A Personal Connection
Anyone who's been in combat zone will recognize all-too-painfully how hellish battlefields are, in real time and in memory, just as Eastwood depicts them here. For me, there's another personal connection to "Flags of Our Fathers." Like me, Bill Broyles, who co-authored the screenplay, is a Vietnam veteran. We're friends. In our war, Bill was a Marine combat platoon leader. I had the same job in the First Cavalry before I became an advisor to the South Vietnamese.
Twenty-five years ago, just a few years after our war ended, we worked for Texas Monthly in Austin. Bill was the magazine's founding editor. The war we'd shared fascinated and appalled us. At the time, the war itself was a fresh wound in the nation's psyche, ending with sad TV images of American crews pushing would-be refugees off their helicopter skids as they alit from our Saigon embassy.
Together, we saw "Apocalypse Now" and "The Deerhunter." We hated them. They were surreal caricatures of our all-too-real war. When we left the theater, Bill said each time: "No movie has gotten this war right yet."
Before "Flags," the last script Bill wrote was "Jarhead," the cinematic recreation of a book by Gulf War Marine sniper Jan Swofford. In Kuwait, pumping themselves up before launching the desert assault, Swofford's company watched a stream of war movies. One was "Apocalypse Now."
In that movie, there's a scene in which Francis Ford Coppola probably thinks he's showing us how disgusting war is: black-hatted Robert Duvall leads an airborne attack on a Vietnamese village as Wagner booms on loud speakers. Americans strafe, rocket, and bomb civilians--women and children--as well as Communist soldiers embedded with them. Watching in Kuwait, the Marine snipers yelled and cheered lustily: "Get some!"
Maybe there's no such thing as an anti-war movie. On some basic level, it's all war porn.
This Is Like It Is
Back then, turned off by inauthentic war movies, we were just magazine guys. Looking back now, I can see that Bill was planning to do correct the situation, personally.

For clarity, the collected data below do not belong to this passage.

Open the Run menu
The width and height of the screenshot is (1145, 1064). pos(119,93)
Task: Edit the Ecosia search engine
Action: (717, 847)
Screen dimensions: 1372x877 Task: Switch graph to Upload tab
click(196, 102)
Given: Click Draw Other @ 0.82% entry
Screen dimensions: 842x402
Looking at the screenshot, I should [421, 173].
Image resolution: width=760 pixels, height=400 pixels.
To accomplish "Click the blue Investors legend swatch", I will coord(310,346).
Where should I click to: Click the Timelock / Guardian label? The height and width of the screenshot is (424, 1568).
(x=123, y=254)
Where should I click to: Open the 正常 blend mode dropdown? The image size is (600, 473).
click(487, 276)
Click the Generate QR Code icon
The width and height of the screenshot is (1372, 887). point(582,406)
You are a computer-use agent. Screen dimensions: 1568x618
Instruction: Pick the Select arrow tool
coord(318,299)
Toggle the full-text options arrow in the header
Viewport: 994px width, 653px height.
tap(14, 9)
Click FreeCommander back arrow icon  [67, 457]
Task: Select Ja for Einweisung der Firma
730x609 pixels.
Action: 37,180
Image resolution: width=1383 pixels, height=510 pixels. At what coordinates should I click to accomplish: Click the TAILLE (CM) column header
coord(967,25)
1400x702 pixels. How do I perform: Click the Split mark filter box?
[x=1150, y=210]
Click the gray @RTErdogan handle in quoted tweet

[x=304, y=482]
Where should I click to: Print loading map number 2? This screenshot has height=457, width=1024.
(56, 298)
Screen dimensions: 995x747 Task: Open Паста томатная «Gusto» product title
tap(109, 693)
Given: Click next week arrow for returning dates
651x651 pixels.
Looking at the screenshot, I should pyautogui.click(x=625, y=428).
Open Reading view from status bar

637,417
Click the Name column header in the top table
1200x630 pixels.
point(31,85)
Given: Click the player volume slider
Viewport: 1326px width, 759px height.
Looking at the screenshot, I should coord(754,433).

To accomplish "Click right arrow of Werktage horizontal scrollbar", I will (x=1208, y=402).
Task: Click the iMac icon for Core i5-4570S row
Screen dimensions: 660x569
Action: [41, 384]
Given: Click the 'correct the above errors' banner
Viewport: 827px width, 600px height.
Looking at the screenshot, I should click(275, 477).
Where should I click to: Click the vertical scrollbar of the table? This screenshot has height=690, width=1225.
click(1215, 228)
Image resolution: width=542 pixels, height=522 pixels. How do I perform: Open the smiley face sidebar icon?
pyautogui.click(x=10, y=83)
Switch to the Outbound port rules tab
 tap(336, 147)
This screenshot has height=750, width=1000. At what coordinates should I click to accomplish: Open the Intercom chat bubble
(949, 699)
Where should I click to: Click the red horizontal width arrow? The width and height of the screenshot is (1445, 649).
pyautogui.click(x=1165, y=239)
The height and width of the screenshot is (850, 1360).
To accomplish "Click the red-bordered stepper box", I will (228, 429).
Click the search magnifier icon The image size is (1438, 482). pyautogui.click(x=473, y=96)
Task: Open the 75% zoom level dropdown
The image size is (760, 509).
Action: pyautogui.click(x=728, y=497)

Since then, Bill has often returned to war for journalistic and poetic inspiration. He became a pilgrim to the Vietnam Memorial in Washington. In the mid-eighties, he returned to Vietnam. He wrote "Brothers in Arms" about his search for old allies and enemies. Then he went to Hollywood.
Bill helped create an acclaimed TV series, "China Beach," which was set in a Navy hospital incongruously plopped on the white sandy coast near Da Nang, Vietnam. Later, he wrote "Apollo 13," "Castaway," and many other movies. Bill likes to ponder people who find themselves in peril.
"Flags" isn't a revolutionary movie. Key elements will be familiar to casual students of the combat-film genre. Is it anti-war? Well, yes and no. In tackling this epochal moment, Bill and Eastwood have not given us a sentimental movie--although there are a few sappy scenes--or an original one. Nor will it end all wars, forever. It's touching nonetheless.
Many critics will watch "Flags of Our Fathers" and write: been there, done that. People who've heard metal flying through the air like angry, lethal insects, as the men on Iwo did, will think: This is like it is.